Martes, 17 Junio 2008

Cinélite: El mismo amor, la misma lluvia (III)

por Álvaro Pedraz
Trilogía de lo humano. -Tercera parte y última-. La culminación de una mítica serie tras haber visto cómo encara el individuo a la comunidad, la familia y ahora se predispone ante su mayor reto y miedo: la pareja. Posiblemente la más hermosa y redonda de las tres y de todos los tiempos cinematográficos por mostrar una belleza vital jamás alcanzada. Juan José Campanella, con esta película de 1999 roza sino alcanza la emotividad más auténtica y el preciosismo más absoluto.

Nadie duda de la importancia de la amistad, del grupo y por supuesto la familia. Según qué tipos una cosa prima más que el resto, aunque una cosa es clara. La estabilidad sentimental, íntima y de pareja es el punto de partida y de apoyo fundamental más básico y más necesario, es el que alimenta las ilusiones, los proyectos. Si esa necesidad es cubierta, ya puede el trabajo o el mundo ir a rastras, que uno siempre tendrá ese resquicio ilusionante que hará que a las circunstancias se les de la importancia que merecen, la importancia de precisamente eso, circunstancias. Esta película es un recorrido, duro, amargo, aunque ilusionante, en busca de ese punto de apoyo fundamental. Esa estabilidad emocional que todos deseamos, lejos de ñoñerías de cuajo, lejos de ‘Papás por sorpresa’ y ‘Bodas de mis novias’. Hablamos del sentir más universal e irrechazable, el que más duele pero el que más honra y abrasa por dentro. Y aquí se muestra como nunca, a flor de piel.

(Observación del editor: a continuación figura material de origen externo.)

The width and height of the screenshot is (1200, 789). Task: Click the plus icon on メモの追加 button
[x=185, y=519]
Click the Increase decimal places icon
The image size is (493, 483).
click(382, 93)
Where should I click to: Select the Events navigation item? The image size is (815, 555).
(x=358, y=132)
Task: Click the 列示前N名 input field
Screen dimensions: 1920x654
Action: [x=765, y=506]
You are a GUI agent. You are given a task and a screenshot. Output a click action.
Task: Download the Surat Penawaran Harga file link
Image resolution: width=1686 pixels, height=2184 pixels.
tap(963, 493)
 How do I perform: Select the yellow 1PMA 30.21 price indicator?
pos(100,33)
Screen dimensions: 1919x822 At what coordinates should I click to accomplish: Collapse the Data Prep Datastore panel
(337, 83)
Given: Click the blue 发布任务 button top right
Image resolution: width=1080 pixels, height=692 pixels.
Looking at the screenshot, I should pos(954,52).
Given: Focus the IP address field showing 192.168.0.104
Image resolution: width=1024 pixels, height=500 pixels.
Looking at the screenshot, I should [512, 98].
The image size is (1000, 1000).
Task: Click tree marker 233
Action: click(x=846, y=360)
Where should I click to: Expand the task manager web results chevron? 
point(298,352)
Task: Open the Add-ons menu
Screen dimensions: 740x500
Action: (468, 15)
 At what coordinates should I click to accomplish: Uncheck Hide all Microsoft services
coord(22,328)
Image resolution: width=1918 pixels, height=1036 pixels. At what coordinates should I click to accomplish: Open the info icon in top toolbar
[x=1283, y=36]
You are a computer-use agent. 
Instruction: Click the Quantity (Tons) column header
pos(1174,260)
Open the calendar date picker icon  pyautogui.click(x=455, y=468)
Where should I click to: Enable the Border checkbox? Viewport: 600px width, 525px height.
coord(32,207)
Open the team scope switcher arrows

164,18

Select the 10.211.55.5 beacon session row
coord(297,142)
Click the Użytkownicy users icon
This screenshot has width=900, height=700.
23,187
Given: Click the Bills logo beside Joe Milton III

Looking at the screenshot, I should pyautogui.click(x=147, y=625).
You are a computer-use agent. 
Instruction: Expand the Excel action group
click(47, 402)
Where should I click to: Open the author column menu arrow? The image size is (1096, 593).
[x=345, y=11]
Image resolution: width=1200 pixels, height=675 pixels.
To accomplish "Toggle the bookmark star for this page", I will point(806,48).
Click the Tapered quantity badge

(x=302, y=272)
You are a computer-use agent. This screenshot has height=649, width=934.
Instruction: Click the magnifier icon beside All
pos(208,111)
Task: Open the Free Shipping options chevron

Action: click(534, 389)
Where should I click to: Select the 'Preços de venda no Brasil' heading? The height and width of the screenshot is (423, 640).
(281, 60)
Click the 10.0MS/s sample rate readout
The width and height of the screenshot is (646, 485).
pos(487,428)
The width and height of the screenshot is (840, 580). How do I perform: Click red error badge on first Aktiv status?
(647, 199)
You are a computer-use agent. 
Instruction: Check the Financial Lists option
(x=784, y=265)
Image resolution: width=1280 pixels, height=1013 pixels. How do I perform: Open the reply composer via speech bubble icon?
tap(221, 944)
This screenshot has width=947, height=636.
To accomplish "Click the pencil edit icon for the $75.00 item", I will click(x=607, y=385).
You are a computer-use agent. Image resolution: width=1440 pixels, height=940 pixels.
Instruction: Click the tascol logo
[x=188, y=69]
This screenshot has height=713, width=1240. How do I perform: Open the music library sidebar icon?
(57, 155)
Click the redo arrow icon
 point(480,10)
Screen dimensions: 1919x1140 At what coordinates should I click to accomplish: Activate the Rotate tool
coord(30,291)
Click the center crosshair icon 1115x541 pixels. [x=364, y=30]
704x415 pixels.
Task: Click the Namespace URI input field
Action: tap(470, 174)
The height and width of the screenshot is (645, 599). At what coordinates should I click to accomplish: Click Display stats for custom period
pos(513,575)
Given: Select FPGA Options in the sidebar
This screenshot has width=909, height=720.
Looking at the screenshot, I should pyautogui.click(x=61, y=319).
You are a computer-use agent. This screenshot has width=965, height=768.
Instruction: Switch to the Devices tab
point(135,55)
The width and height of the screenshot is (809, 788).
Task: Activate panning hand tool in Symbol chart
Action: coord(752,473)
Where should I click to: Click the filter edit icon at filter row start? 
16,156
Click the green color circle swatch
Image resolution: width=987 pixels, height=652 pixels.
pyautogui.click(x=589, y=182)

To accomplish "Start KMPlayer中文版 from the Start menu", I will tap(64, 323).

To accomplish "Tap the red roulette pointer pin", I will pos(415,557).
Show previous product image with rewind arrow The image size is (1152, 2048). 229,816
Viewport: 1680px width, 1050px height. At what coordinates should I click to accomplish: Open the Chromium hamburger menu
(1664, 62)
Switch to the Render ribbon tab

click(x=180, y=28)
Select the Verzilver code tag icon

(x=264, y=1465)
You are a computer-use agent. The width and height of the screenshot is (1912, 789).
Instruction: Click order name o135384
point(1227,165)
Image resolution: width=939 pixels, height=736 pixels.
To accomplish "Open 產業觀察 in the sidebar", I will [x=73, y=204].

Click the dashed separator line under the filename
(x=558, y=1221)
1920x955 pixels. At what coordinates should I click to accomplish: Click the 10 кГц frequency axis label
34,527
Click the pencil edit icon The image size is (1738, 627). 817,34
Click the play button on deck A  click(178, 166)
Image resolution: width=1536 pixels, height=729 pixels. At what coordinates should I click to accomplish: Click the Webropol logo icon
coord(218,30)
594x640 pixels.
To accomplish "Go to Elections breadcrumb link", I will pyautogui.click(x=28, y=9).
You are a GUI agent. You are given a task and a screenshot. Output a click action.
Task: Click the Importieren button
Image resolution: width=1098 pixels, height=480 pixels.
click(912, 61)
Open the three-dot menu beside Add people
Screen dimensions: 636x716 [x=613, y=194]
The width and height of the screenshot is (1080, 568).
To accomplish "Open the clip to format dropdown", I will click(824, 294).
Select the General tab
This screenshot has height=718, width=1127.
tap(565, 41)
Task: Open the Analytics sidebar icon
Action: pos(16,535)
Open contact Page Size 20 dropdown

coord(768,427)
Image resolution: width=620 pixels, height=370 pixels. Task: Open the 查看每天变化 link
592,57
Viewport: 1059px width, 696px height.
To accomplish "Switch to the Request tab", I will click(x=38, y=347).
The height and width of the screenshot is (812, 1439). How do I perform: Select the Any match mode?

Está intercalada con detalles míticos (ese plano de las manos unidas entre los barrotes de las celdas…, ¡¡¿¿entonces realmente se puede hacer tan bien?!!) , con golpes de humor afilado, ingenioso (obligatorio ese titular de la revista tras la que se oculta el protagonista para hacer casual el encuentro con su amante -imprescindible-), con definiciones psicológicas perfectas de unos personajes entrañables, absolutamente cercanos y veraces, en un recorrido por sus vidas, por sus circunstancias, por sus años vividos, por sus situaciones políticas (esa botella deformando la imagen televisiva del político en su discurso…, maravilloso), hay crítica política, crítica social, artística... Se tocan todos los palos, todas las etapas de pareja y todo con enorme acierto. Ni que decir tiene que las interpretaciones vuelven a ser míticas, constantes Ricardo Darín (no se puede hacer mejor) y Eduardo Blanco (ídem) mas la irrupción de Soledad Villamil que aquí es sencillamente de reverencia. Lumínica. 

#video#
Una de las películas más bellas de la historia, más identificables, más humanas, más emotivas y más gozosas que hayan podido verse. Miles de detalles con los que disfrutar innumerables ocasiones y con los que volverse a emocionar. Diálogos para el recuerdo porque: ‘-A veces pienso que las charlas sin importancia, en lugares sin importancia, fueron los momentos más importantes de mi vida’-.